Reproduce the lines of the records that begin with the line containing "You are a GUI" and go on through the end of the records, leaving the pictures out.

○ ○ ○ ○ ○ ○ ○

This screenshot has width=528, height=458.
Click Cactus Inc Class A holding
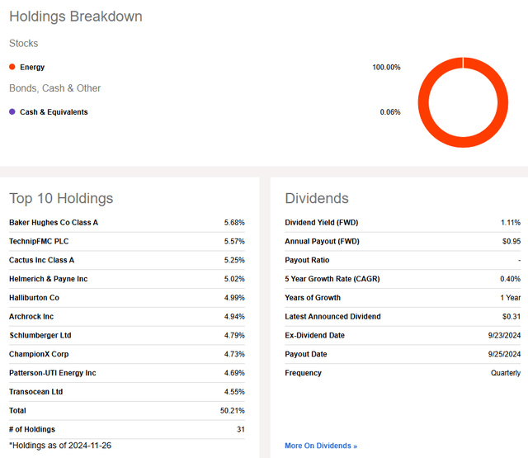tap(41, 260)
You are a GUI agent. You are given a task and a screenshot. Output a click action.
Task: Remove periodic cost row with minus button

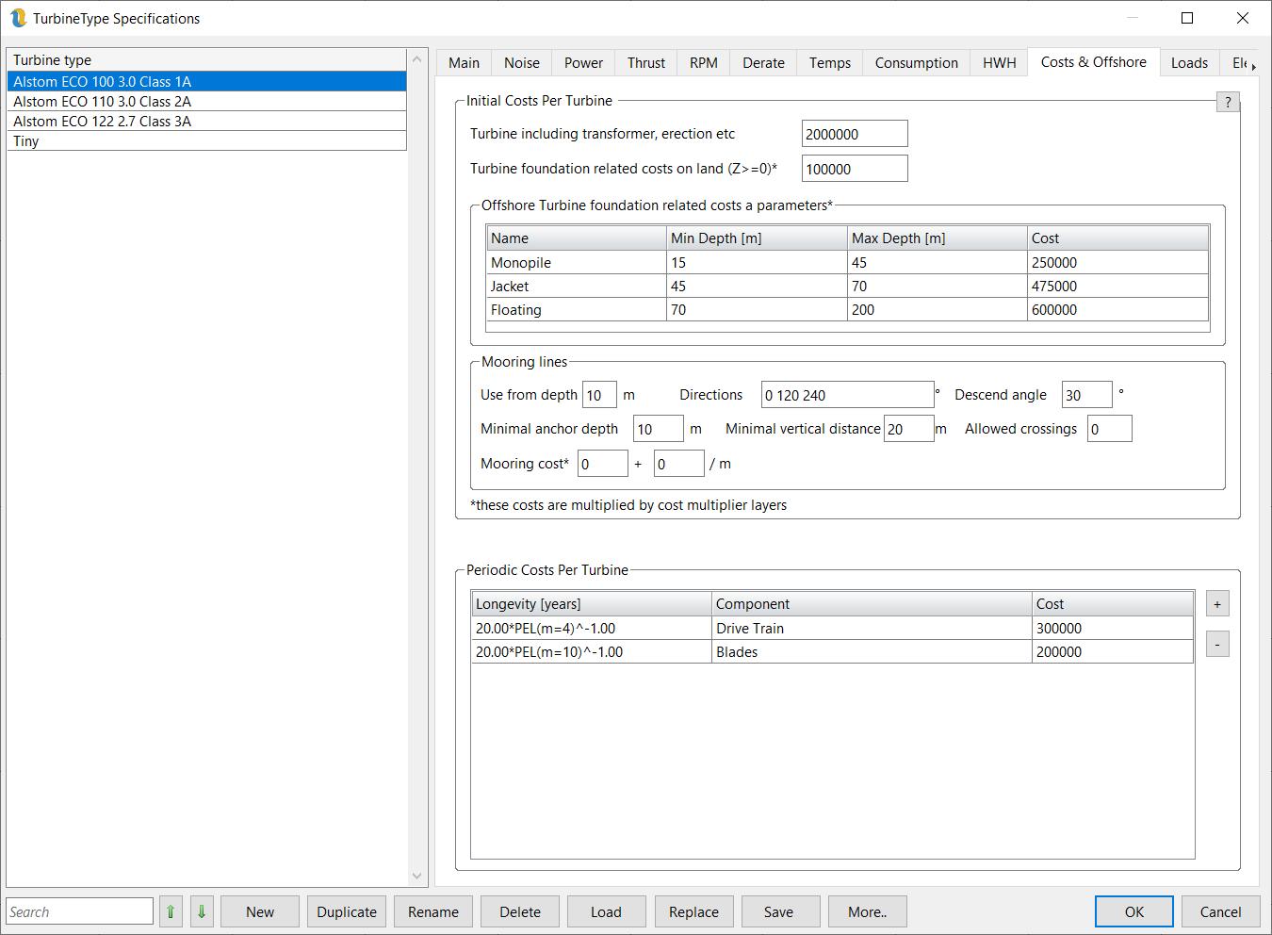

○ ○ ○ ○ ○ ○ ○

**Exercise answer**
You are a GUI agent. You are given a task and a screenshot. Output a click action.
Task: Remove periodic cost row with minus button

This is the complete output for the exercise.